Citoyen engagé, Saussure propose tour à tour un Projet de réforme pour le collège de Genève (1774), la fondation d'une Société pour l'encouragement des arts et de l'agriculture (1776) et un projet de loi pour l'éducation nationale (1793). Seule la Société des arts est un succès. Victime d'attaques de paralysie à partir de 1794, Saussure voit ses dernières années obscurcies par la maladie. Il retourne vivre dans la maison de campagne de Conches, où il meurt le 22 janvier 1799. Il est inhumé au cimetière des Rois à Genève.
Il est le père d'Albertine Necker de Saussure, nièce du banquier Jacques Necker par son mariage, et de Nicolas Théodore de Saussure, chimiste et physiologiste végétal. Le linguiste Ferdinand de Saussure est l'arrière-petit-fils d'Horace Bénédict. Cette famille de Saussure a compté de nombreux membres illustres.
C'est l'intérêt de Saussure pour la botanique (spécifiquement la flore alpine) qui l'amène à entreprendre dès 1758 ses tout premiers voyages dans les Alpes. Ses travaux ne cessent de s'enrichir par la suite de nouvelles dimensions : comme de nombreux savants du XVIIIe siècle caractérisés par leur éclectisme, il étudie la glaciologie, l'hydrologie, la géologie des Alpes (l'étude de la chaîne alpine le conduit à remettre en question la vision statique du neptunisme), la minéralogie et la pétrologie expérimentale, la physique de l'atmosphère, la météorologie et la climatologie, la spéléogenèse, l'ethnographie, et même la physiologie. La plupart de ses résultats sont consignés dans ses Voyages dans les Alpes (1779-1796, 4 vol.) et dans ses Essais sur l'hygrométrie (1783). La théorie de la Terre qui devait faire la synthèse de ses observations, est insérée dans son Agenda à la fin du quatrième volume des Voyages, 22 chapitres qui constituent une sorte de testament programmatique et méthodologique du savant.

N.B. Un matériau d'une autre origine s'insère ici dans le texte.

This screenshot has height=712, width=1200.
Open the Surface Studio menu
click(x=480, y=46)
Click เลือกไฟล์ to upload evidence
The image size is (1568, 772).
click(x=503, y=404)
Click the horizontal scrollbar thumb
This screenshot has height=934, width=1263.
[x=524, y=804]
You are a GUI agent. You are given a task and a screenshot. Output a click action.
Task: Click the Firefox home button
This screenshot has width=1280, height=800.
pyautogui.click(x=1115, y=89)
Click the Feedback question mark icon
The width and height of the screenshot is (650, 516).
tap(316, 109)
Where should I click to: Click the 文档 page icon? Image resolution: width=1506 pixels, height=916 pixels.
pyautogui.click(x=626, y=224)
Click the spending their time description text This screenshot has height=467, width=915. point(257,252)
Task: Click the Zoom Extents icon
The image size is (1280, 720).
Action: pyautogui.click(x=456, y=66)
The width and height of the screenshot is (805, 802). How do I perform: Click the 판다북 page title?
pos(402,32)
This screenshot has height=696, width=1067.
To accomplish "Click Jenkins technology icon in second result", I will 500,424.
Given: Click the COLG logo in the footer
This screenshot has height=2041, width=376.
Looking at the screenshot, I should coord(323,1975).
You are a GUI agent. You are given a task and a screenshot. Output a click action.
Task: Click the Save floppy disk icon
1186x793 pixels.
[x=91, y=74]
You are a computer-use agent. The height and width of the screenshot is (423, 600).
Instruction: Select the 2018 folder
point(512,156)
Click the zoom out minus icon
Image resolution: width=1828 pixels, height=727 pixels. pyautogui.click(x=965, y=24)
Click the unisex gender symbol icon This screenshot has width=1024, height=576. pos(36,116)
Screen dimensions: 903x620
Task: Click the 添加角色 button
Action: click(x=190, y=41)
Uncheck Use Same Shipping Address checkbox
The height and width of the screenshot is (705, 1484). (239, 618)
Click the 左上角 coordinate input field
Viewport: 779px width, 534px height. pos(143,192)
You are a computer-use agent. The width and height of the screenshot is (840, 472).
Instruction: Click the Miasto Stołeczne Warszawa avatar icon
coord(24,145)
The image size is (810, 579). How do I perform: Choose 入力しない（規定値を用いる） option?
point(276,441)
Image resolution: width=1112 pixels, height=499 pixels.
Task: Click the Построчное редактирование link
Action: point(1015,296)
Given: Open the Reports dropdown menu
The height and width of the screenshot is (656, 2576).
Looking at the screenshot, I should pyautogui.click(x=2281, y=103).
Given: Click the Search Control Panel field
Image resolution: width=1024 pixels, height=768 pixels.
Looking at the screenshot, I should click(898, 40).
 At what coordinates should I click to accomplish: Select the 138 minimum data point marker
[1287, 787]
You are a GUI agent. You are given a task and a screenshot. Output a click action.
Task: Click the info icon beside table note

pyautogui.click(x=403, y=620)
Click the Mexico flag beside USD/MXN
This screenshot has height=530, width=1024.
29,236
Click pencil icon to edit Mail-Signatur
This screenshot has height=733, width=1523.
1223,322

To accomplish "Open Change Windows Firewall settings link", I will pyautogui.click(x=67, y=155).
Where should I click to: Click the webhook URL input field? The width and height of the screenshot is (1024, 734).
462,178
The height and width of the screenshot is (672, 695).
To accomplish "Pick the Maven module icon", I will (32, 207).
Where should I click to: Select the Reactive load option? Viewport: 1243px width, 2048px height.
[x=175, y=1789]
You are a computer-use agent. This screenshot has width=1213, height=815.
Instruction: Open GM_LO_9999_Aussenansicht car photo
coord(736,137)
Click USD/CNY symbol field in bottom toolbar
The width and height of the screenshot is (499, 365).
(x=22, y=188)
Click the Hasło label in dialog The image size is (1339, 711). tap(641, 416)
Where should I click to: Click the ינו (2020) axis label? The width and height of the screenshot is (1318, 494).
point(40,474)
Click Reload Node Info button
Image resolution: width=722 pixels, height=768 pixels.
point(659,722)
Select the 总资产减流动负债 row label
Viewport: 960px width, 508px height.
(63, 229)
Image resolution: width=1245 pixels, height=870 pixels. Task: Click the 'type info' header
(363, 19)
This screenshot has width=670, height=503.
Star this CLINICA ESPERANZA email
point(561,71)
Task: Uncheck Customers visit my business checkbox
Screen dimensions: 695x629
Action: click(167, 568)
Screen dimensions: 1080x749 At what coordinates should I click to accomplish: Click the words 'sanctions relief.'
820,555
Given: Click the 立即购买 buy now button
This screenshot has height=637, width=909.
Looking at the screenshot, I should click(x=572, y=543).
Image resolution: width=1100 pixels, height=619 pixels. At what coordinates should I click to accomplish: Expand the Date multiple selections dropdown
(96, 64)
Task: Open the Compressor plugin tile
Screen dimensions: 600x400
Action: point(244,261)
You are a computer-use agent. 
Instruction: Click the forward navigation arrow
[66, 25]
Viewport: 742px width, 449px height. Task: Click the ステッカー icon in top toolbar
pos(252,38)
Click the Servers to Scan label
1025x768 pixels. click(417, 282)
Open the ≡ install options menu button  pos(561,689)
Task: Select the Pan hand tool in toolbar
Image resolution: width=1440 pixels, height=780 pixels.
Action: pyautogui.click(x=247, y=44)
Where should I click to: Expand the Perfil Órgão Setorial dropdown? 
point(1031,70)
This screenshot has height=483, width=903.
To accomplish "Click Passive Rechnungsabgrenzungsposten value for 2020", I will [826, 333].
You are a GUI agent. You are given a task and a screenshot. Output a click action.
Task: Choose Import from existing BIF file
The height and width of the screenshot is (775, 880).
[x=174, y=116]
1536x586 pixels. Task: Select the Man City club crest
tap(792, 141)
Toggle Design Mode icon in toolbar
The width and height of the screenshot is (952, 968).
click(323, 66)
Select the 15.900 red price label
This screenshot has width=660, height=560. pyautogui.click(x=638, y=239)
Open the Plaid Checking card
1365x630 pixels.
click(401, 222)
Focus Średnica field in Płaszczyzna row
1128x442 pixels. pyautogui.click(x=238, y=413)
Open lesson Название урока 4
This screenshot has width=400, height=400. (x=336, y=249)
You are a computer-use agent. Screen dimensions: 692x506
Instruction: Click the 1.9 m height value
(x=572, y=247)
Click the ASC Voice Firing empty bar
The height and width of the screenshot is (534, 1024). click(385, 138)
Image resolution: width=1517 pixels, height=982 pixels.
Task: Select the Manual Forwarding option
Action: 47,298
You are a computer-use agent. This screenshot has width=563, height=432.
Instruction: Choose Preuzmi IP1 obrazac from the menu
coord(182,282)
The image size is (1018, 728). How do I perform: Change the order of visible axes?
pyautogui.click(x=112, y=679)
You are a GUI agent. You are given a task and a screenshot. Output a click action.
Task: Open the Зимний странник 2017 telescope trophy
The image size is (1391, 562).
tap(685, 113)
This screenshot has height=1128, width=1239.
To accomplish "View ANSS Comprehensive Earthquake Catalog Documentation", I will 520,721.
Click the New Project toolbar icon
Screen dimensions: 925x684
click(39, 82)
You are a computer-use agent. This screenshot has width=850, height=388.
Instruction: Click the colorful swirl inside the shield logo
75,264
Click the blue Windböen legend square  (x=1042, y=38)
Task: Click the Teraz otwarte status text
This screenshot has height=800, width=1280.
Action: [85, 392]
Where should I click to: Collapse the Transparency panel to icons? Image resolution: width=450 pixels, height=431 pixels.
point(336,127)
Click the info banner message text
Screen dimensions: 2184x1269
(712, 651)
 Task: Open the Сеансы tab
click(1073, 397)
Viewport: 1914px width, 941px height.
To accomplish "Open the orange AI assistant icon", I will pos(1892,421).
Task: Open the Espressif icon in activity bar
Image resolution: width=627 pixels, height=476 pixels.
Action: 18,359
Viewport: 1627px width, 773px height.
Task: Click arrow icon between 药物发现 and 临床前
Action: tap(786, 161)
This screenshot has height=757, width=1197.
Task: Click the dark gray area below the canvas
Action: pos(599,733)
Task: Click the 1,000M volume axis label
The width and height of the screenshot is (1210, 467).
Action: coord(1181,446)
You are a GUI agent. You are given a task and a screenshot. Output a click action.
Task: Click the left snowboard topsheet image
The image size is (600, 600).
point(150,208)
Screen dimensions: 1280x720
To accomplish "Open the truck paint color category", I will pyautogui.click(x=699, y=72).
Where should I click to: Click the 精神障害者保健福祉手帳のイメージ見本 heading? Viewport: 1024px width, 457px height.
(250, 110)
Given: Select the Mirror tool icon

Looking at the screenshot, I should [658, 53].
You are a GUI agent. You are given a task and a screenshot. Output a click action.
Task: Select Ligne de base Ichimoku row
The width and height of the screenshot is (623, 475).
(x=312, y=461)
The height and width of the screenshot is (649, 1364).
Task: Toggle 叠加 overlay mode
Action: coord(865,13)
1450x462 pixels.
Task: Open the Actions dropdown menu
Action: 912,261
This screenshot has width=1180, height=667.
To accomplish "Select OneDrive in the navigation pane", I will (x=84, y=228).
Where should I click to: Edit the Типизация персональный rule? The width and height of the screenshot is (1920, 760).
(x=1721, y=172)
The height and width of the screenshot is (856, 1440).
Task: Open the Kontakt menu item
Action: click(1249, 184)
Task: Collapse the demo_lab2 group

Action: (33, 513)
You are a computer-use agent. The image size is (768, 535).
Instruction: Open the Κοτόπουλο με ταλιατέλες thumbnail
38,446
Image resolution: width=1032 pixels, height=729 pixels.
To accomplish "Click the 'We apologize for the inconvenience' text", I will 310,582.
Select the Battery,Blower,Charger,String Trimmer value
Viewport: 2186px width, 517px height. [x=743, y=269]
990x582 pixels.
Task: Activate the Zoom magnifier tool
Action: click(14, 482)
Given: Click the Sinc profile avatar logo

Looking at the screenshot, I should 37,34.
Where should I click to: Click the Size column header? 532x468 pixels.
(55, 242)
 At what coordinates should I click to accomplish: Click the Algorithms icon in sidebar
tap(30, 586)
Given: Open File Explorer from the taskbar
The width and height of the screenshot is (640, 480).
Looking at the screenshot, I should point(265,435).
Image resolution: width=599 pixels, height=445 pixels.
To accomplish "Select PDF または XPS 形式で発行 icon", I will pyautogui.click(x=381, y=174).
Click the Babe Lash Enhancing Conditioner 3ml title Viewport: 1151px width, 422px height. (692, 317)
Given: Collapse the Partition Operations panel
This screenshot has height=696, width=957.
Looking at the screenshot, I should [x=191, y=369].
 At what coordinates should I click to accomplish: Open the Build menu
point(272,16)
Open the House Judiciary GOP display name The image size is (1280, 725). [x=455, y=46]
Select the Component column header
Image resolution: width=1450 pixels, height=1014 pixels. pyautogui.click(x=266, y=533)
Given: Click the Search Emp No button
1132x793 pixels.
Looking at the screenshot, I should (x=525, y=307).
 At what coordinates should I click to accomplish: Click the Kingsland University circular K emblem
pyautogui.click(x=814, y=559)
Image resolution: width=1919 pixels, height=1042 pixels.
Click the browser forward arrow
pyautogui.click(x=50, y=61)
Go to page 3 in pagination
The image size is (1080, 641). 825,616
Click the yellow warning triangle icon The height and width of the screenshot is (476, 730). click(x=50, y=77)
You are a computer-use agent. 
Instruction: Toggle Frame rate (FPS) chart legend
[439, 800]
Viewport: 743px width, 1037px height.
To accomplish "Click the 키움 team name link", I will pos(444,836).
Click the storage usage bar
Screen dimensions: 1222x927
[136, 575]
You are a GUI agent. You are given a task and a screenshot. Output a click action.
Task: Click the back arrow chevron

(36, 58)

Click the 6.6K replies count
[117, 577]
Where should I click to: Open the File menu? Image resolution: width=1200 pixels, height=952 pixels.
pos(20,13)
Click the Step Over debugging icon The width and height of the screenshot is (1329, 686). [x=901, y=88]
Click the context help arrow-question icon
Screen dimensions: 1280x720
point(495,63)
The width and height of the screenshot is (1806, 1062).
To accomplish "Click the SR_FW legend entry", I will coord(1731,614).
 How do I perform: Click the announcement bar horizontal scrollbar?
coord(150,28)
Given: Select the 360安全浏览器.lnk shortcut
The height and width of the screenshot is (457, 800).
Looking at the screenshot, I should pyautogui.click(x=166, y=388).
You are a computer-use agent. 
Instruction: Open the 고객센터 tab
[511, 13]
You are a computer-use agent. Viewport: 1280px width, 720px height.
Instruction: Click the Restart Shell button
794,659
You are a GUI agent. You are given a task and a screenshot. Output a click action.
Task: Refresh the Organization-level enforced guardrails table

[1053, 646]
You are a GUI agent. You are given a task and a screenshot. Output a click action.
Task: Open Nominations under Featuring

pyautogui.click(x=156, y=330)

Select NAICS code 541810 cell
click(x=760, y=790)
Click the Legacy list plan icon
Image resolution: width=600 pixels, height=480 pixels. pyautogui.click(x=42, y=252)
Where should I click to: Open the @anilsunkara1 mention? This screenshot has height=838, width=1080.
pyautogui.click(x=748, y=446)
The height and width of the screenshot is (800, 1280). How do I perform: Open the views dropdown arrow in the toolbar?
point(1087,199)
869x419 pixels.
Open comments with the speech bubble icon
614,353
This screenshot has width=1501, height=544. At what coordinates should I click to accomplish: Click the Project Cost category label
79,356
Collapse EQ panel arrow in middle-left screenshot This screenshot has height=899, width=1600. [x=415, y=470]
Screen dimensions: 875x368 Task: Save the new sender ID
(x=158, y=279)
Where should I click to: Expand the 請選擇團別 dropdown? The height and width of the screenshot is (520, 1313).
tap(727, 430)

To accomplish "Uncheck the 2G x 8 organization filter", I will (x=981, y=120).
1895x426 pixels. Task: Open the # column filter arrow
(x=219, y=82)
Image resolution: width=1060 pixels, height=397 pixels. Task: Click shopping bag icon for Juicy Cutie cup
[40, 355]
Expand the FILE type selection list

En 1774, Saussure escalade le Grammont ; en 1778, il explore le glacier de Valsorey, près du col du Grand-Saint-Bernard. En 1780, il monte la roche Michel, au-dessus du col du Mont-Cenis. Il participe aussi à plusieurs tentatives pour atteindre le mont Blanc, notamment avec Marc Théodore Bourrit par l'itinéraire de l'aiguille du Goûter.
Le 8 août 1786, deux Chamoniards, Jacques Balmat et le docteur Michel Paccard, en passant par les Grands Mulets, parviennent enfin au sommet. Le 3 août 1787, accompagné de son valet de chambre et de dix-huit guides dont Balmat, Saussure se fait conduire à son tour au sommet, où il fait monter une tente avant de procéder au calcul de l'altitude : il trouve comme altitude 2 450 toises, soit 4 775 mètres, au lieu des 4 806 actuels ; l'erreur est infime pour l'époque.
À l'occasion de cette ascension, il effectue aussi de nombreuses autres mesures, dont celle du point d'ébullition de l'eau en altitude. Il découvre qu'au sommet du mont Blanc, l'eau bout « à 68,993 degrés Réaumur », soit 86,24 °C.
En 1788, il passe dix-sept jours à faire des observations sur la crête du col du Géant. En 1789, il visite le Pizzo Bianco (près de Macugnaga) et traverse pour la première fois le col de Saint-Théodule à Zermatt. Faisant des observations, il explore le mont de Saint-Théodule (Theodulhorn en allemand).
Ses publications ont attiré l'attention des touristes dans les régions de Chamonix et de Zermatt.